There are also tax issues. From affordable housing to nursing homes, many of these low-income investments require some kind of tax break or government subsidy. Private market investors like Blackstone can profit from tax incentives designed to encourage affordable housing development. Private equity firms “are attempting to earn big profits by taking money out of affordable housing in ways that were not contemplated by Congress,” affordable housing expert Bobby Rozen told the Financial Times.

Such tax revenues are sorely needed, not least to top up public pension plans themselves, which will be required to pay out more money in liabilities than they currently have or will have in assets. That funding gap will either have to be filled by investment returns (unlikely) or taxpayer funds (much more likely). Pension plan contributions also make up a major part of most state and municipal governments. 

By investing in tax-advantaged strategies, state and local governments are performing a type of tax arbitrage, to the benefit of Wall Street. It would be far simpler, if politically less palatable, to skip the tax-avoiding strategies, bring in more tax revenues, and put that money into the pension plan.

Universal ownership

The largest institutional investors have to spread so much money around that they essentially ‘own the market.’ 

Because such ‘universal owners’ can’t escape a systemic downturn, these investors have to worry about the sustainability of the economic system itself. They can’t simply diversify away systemic risks. That makes it incumbent on them to combat investment or corporate behaviors that negatively impact social and environmental systems, and thus their portfolios.

To their credit, it is not as if public pension plans and other institutional investors have not noticed the inequality of income and opportunity. 

Two New York City pension plans recently announced a $250 million commitment to develop workforce housing in New York and the surrounding area in partnership with developer The Hudson Companies. Investment firms like Turner Impact Capital and Bain Double Impact do recruit public pensions and other institutions as limited partners to raise capital for workforce housing, health clinics and education. 

CalSTRS has endorsed the Principles for Responsible Investment, or PRI, and works closely with organizations such as Ceres and the Carbon Disclosure Project, or CDP. CalSTRS was one of the first major investors to call for changes in the board leadership at ExxonMobil. 

To assess the full impact of pension plan investments, we need to look beyond only their showcases of sustainable investing initiatives.
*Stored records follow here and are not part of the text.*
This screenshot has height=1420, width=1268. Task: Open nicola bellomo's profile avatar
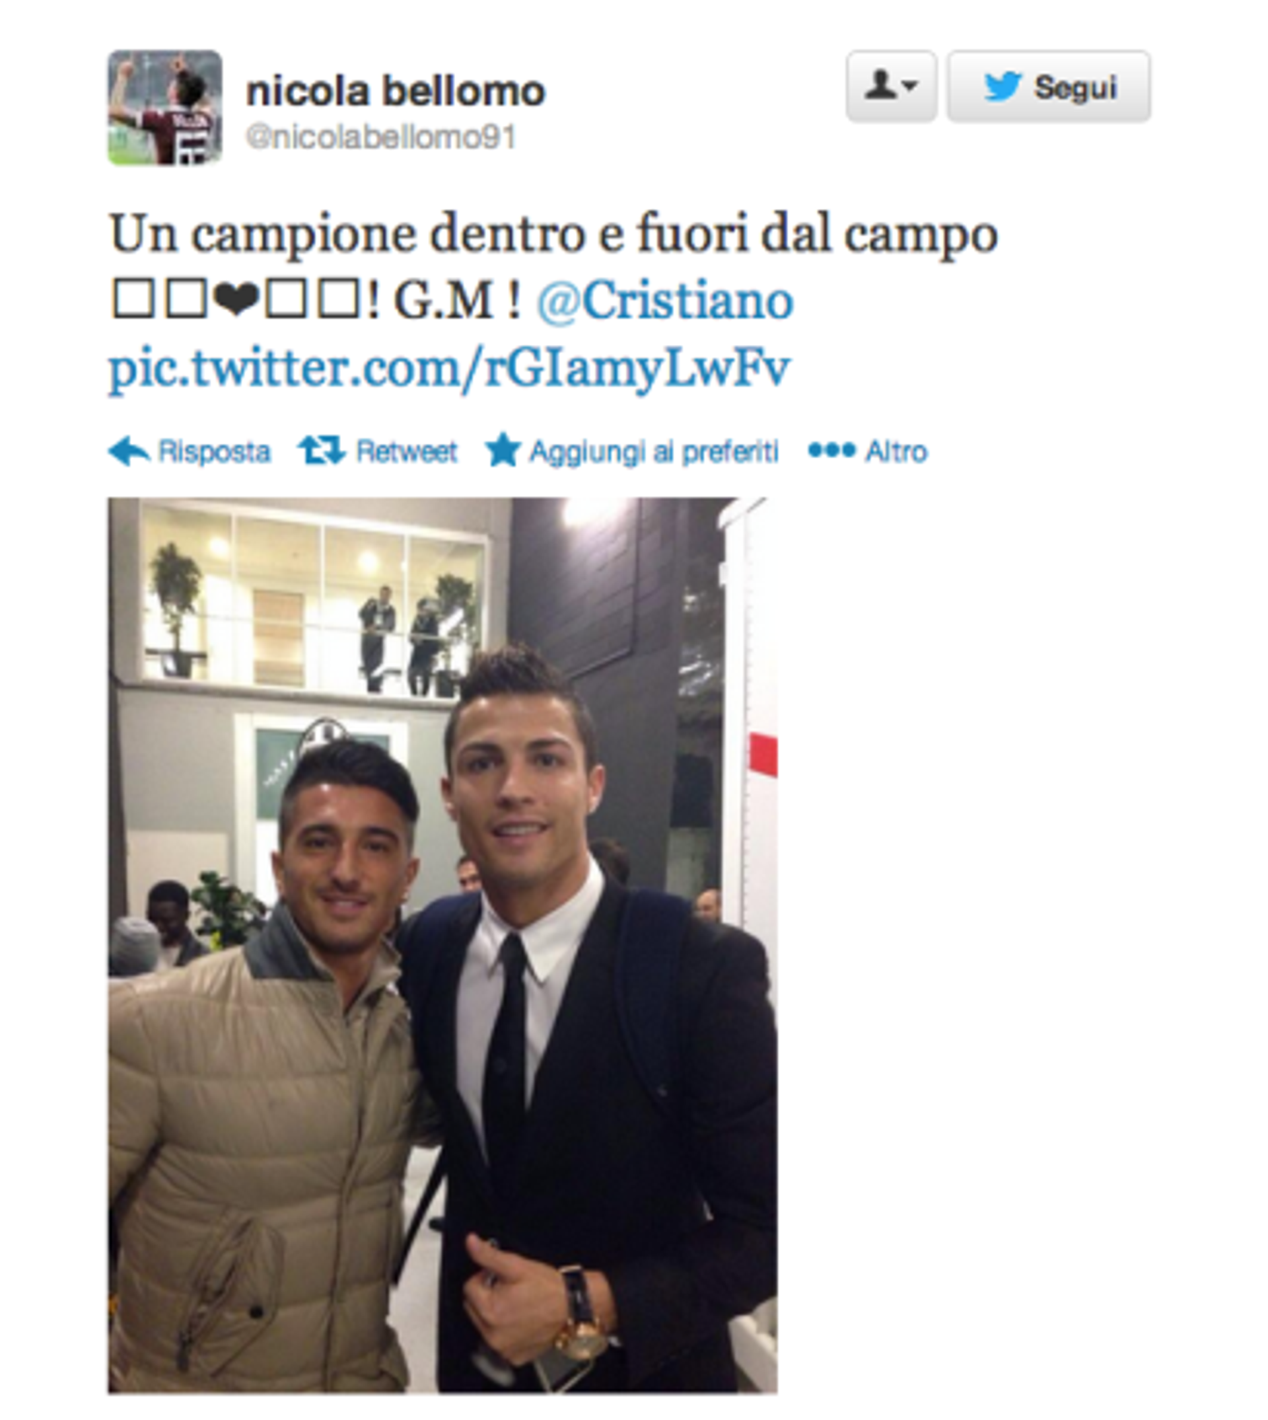tap(165, 107)
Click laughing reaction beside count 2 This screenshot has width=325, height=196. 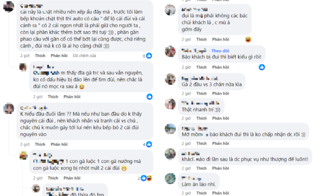pos(149,178)
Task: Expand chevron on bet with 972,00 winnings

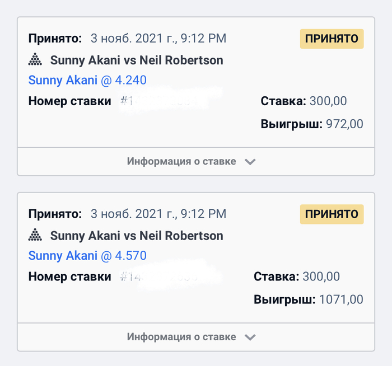Action: pyautogui.click(x=250, y=162)
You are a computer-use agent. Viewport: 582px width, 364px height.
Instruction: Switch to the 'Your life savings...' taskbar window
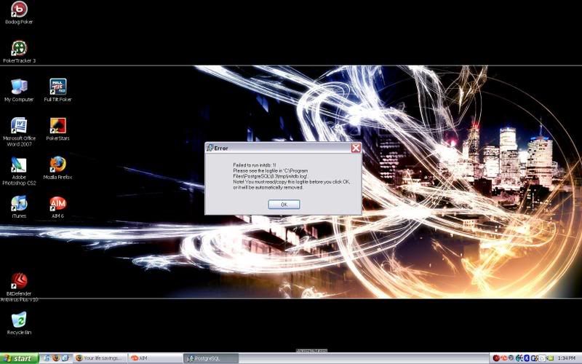tap(100, 358)
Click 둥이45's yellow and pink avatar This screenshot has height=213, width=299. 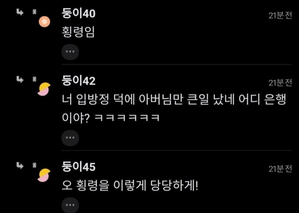tap(44, 175)
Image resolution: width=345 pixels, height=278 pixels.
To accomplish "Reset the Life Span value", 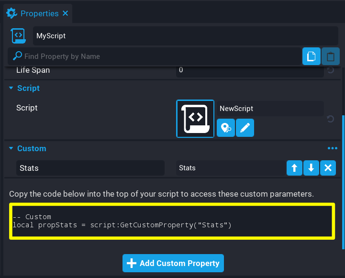I will 330,70.
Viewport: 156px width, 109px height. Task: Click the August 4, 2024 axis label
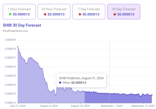coord(49,106)
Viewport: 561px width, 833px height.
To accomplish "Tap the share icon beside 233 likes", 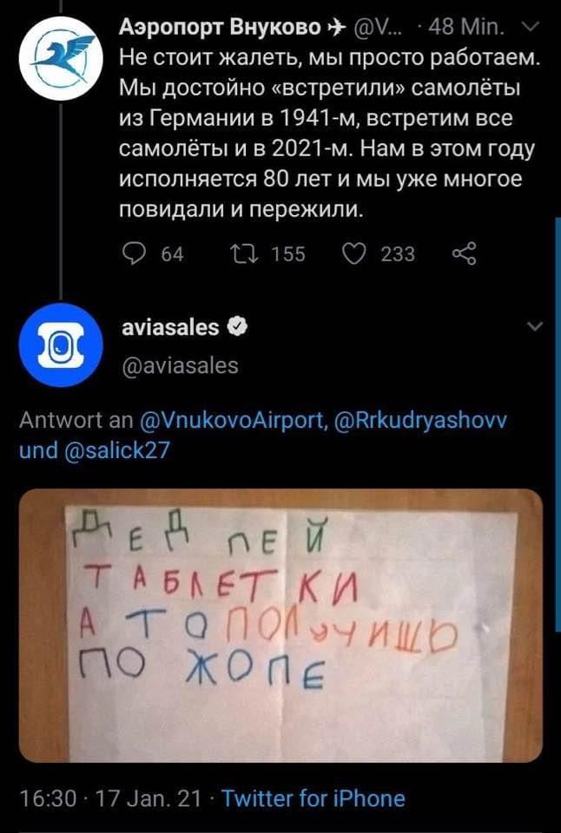I will click(x=465, y=254).
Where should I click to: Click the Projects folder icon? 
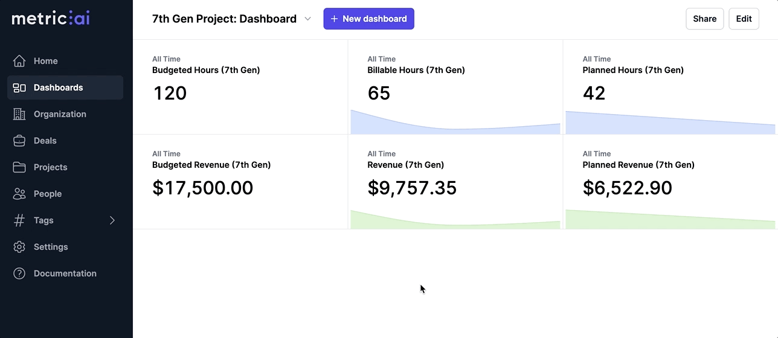pyautogui.click(x=19, y=167)
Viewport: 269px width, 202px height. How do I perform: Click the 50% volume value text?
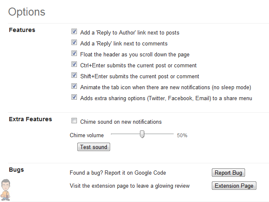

CalSTRS, and all institutional asset owners, need to take into account, and be accountable for the negative externalities as well as the positive externalities of their entire portfolio. And this responsibility needs to lie firmly with the investment office.

As universal owners, public pension plans and other large allocators have an economic, and ethical, responsibility to take into account the overall health of the economy and the world at large, for the sake of their own long-term returns, as well as the well-being of their beneficiaries. 

The deployment of pension fund billions could be determinative is crafting affordable housing solutions and approaches to meet the other needs of working families and low-income communities. 

Chief investment officers, especially for public and union pension pension funds, should expand their fiduciary duties beyond making money above all else, to include finding out what their beneficiaries really need.


Imogen Rose-Smith is a contributing editor at ImpactAlpha. A longtime senior writer for Institutional Investor, she was most recently a fellow in the Office of the Chief Investment Officer of the University of California.